## AIM:
Please return all of the records below word for word, with no changes.

## DATASET CONTENT:
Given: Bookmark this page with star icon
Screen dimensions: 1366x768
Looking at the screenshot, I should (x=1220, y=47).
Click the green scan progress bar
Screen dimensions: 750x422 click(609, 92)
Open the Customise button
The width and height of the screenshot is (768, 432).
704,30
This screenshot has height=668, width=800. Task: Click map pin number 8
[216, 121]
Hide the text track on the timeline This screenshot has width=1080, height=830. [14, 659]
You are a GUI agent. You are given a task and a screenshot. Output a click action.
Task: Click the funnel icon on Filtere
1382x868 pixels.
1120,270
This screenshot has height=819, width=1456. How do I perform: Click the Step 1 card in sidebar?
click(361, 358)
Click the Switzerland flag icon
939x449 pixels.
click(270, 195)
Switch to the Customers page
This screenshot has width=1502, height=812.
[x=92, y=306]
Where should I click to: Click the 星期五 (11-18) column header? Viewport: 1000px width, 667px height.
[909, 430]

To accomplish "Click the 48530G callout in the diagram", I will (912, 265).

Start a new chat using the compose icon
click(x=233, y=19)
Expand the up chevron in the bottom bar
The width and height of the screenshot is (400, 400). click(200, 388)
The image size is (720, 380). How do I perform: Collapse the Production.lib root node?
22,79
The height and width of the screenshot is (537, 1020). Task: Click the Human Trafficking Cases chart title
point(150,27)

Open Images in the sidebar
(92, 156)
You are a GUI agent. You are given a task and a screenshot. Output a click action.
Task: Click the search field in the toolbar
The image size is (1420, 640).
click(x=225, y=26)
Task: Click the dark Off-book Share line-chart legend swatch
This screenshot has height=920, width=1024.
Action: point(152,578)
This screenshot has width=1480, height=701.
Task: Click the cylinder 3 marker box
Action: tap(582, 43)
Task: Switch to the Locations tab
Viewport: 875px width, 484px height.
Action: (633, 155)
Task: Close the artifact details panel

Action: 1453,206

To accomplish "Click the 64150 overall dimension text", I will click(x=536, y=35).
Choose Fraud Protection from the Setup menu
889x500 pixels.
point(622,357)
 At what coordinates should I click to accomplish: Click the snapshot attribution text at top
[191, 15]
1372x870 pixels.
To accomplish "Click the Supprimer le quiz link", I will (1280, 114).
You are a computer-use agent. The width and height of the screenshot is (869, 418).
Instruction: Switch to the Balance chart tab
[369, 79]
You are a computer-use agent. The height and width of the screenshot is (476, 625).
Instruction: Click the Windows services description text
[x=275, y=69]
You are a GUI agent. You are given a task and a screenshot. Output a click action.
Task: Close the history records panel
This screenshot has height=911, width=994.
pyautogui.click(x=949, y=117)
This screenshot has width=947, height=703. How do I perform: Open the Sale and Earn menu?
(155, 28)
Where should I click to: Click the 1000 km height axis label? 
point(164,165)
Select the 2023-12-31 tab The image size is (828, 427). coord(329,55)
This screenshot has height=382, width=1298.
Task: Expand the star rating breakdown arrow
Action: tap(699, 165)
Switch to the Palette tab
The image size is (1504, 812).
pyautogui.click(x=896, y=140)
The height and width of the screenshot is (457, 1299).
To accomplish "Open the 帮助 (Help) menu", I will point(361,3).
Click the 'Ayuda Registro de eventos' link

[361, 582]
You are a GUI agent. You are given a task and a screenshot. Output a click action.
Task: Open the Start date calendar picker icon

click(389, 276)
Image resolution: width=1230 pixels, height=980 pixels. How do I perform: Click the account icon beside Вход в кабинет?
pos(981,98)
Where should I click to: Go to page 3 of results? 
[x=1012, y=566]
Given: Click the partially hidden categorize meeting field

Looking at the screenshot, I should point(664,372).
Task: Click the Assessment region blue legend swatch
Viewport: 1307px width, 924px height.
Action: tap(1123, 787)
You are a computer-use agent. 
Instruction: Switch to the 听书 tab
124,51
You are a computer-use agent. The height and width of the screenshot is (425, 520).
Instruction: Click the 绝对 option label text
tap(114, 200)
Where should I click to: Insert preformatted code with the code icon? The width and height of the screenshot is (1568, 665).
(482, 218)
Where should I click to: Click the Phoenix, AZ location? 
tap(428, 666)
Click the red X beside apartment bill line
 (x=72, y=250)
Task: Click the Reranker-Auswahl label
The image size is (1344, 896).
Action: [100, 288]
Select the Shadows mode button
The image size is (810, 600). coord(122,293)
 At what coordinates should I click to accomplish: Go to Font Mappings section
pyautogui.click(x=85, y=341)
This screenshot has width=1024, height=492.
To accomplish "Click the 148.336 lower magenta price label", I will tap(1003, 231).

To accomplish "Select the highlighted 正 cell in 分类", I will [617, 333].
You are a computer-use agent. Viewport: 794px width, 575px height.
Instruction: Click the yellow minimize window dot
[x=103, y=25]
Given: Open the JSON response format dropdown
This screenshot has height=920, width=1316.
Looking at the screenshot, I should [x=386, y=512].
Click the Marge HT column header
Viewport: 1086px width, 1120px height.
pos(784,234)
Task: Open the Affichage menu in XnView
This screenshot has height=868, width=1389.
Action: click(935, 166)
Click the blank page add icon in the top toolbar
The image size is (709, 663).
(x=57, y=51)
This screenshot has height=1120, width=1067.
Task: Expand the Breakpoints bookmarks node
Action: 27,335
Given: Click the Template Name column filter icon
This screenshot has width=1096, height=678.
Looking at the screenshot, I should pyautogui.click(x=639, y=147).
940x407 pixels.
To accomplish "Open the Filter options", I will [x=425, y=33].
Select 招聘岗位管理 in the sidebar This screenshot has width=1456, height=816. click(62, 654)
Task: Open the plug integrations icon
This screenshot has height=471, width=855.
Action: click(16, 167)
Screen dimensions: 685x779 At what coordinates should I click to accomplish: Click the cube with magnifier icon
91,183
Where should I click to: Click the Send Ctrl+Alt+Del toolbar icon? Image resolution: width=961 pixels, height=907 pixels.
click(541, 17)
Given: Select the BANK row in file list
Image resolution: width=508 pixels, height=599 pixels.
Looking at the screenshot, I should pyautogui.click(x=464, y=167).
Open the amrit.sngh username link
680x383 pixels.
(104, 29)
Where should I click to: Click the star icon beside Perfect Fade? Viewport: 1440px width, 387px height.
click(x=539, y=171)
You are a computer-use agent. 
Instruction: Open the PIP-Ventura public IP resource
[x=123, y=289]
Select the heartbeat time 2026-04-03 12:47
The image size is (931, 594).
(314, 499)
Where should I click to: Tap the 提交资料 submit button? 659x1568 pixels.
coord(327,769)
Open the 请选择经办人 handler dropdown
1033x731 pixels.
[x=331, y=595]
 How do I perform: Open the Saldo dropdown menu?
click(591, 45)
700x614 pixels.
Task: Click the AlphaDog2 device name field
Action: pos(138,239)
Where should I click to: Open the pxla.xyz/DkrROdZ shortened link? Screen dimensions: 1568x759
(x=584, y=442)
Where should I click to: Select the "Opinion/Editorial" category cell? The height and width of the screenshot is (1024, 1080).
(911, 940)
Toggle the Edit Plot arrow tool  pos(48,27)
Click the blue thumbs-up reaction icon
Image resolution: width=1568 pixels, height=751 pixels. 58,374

## PROBLEM SOLUTION:
Given: Bookmark this page with star icon
Screen dimensions: 1366x768
Looking at the screenshot, I should (x=1220, y=47).
Click the green scan progress bar
Screen dimensions: 750x422 click(609, 92)
Open the Customise button
The width and height of the screenshot is (768, 432).
704,30
This screenshot has height=668, width=800. Task: Click map pin number 8
[216, 121]
Hide the text track on the timeline This screenshot has width=1080, height=830. [14, 659]
You are a GUI agent. You are given a task and a screenshot. Output a click action.
Task: Click the funnel icon on Filtere
1382x868 pixels.
1120,270
This screenshot has height=819, width=1456. How do I perform: Click the Step 1 card in sidebar?
click(361, 358)
Click the Switzerland flag icon
939x449 pixels.
click(270, 195)
Switch to the Customers page
This screenshot has width=1502, height=812.
[x=92, y=306]
Where should I click to: Click the 星期五 (11-18) column header? Viewport: 1000px width, 667px height.
[909, 430]

To accomplish "Click the 48530G callout in the diagram", I will (912, 265).

Start a new chat using the compose icon
click(x=233, y=19)
Expand the up chevron in the bottom bar
The width and height of the screenshot is (400, 400). click(200, 388)
The image size is (720, 380). How do I perform: Collapse the Production.lib root node?
22,79
The height and width of the screenshot is (537, 1020). Task: Click the Human Trafficking Cases chart title
point(150,27)

Open Images in the sidebar
(92, 156)
You are a GUI agent. You are given a task and a screenshot. Output a click action.
Task: Click the search field in the toolbar
The image size is (1420, 640).
click(x=225, y=26)
Task: Click the dark Off-book Share line-chart legend swatch
This screenshot has height=920, width=1024.
Action: point(152,578)
This screenshot has width=1480, height=701.
Task: Click the cylinder 3 marker box
Action: tap(582, 43)
Task: Switch to the Locations tab
Viewport: 875px width, 484px height.
Action: (633, 155)
Task: Close the artifact details panel

Action: 1453,206

To accomplish "Click the 64150 overall dimension text", I will click(x=536, y=35).
Choose Fraud Protection from the Setup menu
889x500 pixels.
point(622,357)
 At what coordinates should I click to accomplish: Click the snapshot attribution text at top
[191, 15]
1372x870 pixels.
To accomplish "Click the Supprimer le quiz link", I will (1280, 114).
You are a computer-use agent. The width and height of the screenshot is (869, 418).
Instruction: Switch to the Balance chart tab
[369, 79]
You are a computer-use agent. The height and width of the screenshot is (476, 625).
Instruction: Click the Windows services description text
[x=275, y=69]
You are a GUI agent. You are given a task and a screenshot. Output a click action.
Task: Close the history records panel
This screenshot has height=911, width=994.
pyautogui.click(x=949, y=117)
This screenshot has width=947, height=703. How do I perform: Open the Sale and Earn menu?
(155, 28)
Where should I click to: Click the 1000 km height axis label? 
point(164,165)
Select the 2023-12-31 tab The image size is (828, 427). coord(329,55)
This screenshot has height=382, width=1298.
Task: Expand the star rating breakdown arrow
Action: tap(699, 165)
Switch to the Palette tab
The image size is (1504, 812).
pyautogui.click(x=896, y=140)
The height and width of the screenshot is (457, 1299).
To accomplish "Open the 帮助 (Help) menu", I will point(361,3).
Click the 'Ayuda Registro de eventos' link

[361, 582]
You are a GUI agent. You are given a task and a screenshot. Output a click action.
Task: Open the Start date calendar picker icon

click(389, 276)
Image resolution: width=1230 pixels, height=980 pixels. How do I perform: Click the account icon beside Вход в кабинет?
pos(981,98)
Where should I click to: Go to page 3 of results? 
[x=1012, y=566]
Given: Click the partially hidden categorize meeting field

Looking at the screenshot, I should point(664,372).
Task: Click the Assessment region blue legend swatch
Viewport: 1307px width, 924px height.
Action: tap(1123, 787)
You are a computer-use agent. 
Instruction: Switch to the 听书 tab
124,51
You are a computer-use agent. The height and width of the screenshot is (425, 520).
Instruction: Click the 绝对 option label text
tap(114, 200)
Where should I click to: Insert preformatted code with the code icon? The width and height of the screenshot is (1568, 665).
(482, 218)
Where should I click to: Click the Phoenix, AZ location? 
tap(428, 666)
Click the red X beside apartment bill line
 (x=72, y=250)
Task: Click the Reranker-Auswahl label
The image size is (1344, 896).
Action: [100, 288]
Select the Shadows mode button
The image size is (810, 600). coord(122,293)
 At what coordinates should I click to accomplish: Go to Font Mappings section
pyautogui.click(x=85, y=341)
This screenshot has width=1024, height=492.
To accomplish "Click the 148.336 lower magenta price label", I will tap(1003, 231).

To accomplish "Select the highlighted 正 cell in 分类", I will [617, 333].
You are a computer-use agent. Viewport: 794px width, 575px height.
Instruction: Click the yellow minimize window dot
[x=103, y=25]
Given: Open the JSON response format dropdown
This screenshot has height=920, width=1316.
Looking at the screenshot, I should [x=386, y=512].
Click the Marge HT column header
Viewport: 1086px width, 1120px height.
pos(784,234)
Task: Open the Affichage menu in XnView
This screenshot has height=868, width=1389.
Action: click(935, 166)
Click the blank page add icon in the top toolbar
The image size is (709, 663).
(x=57, y=51)
This screenshot has height=1120, width=1067.
Task: Expand the Breakpoints bookmarks node
Action: 27,335
Given: Click the Template Name column filter icon
This screenshot has width=1096, height=678.
Looking at the screenshot, I should pyautogui.click(x=639, y=147).
940x407 pixels.
To accomplish "Open the Filter options", I will [x=425, y=33].
Select 招聘岗位管理 in the sidebar This screenshot has width=1456, height=816. click(62, 654)
Task: Open the plug integrations icon
This screenshot has height=471, width=855.
Action: click(16, 167)
Screen dimensions: 685x779 At what coordinates should I click to accomplish: Click the cube with magnifier icon
91,183
Where should I click to: Click the Send Ctrl+Alt+Del toolbar icon? Image resolution: width=961 pixels, height=907 pixels.
click(541, 17)
Given: Select the BANK row in file list
Image resolution: width=508 pixels, height=599 pixels.
Looking at the screenshot, I should pyautogui.click(x=464, y=167).
Open the amrit.sngh username link
680x383 pixels.
(104, 29)
Where should I click to: Click the star icon beside Perfect Fade? Viewport: 1440px width, 387px height.
click(x=539, y=171)
You are a computer-use agent. 
Instruction: Open the PIP-Ventura public IP resource
[x=123, y=289]
Select the heartbeat time 2026-04-03 12:47
The image size is (931, 594).
(314, 499)
Where should I click to: Tap the 提交资料 submit button? 659x1568 pixels.
coord(327,769)
Open the 请选择经办人 handler dropdown
1033x731 pixels.
[x=331, y=595]
 How do I perform: Open the Saldo dropdown menu?
click(591, 45)
700x614 pixels.
Task: Click the AlphaDog2 device name field
Action: pos(138,239)
Where should I click to: Open the pxla.xyz/DkrROdZ shortened link? Screen dimensions: 1568x759
(x=584, y=442)
Where should I click to: Select the "Opinion/Editorial" category cell? The height and width of the screenshot is (1024, 1080).
(911, 940)
Toggle the Edit Plot arrow tool  pos(48,27)
Click the blue thumbs-up reaction icon
Image resolution: width=1568 pixels, height=751 pixels. 58,374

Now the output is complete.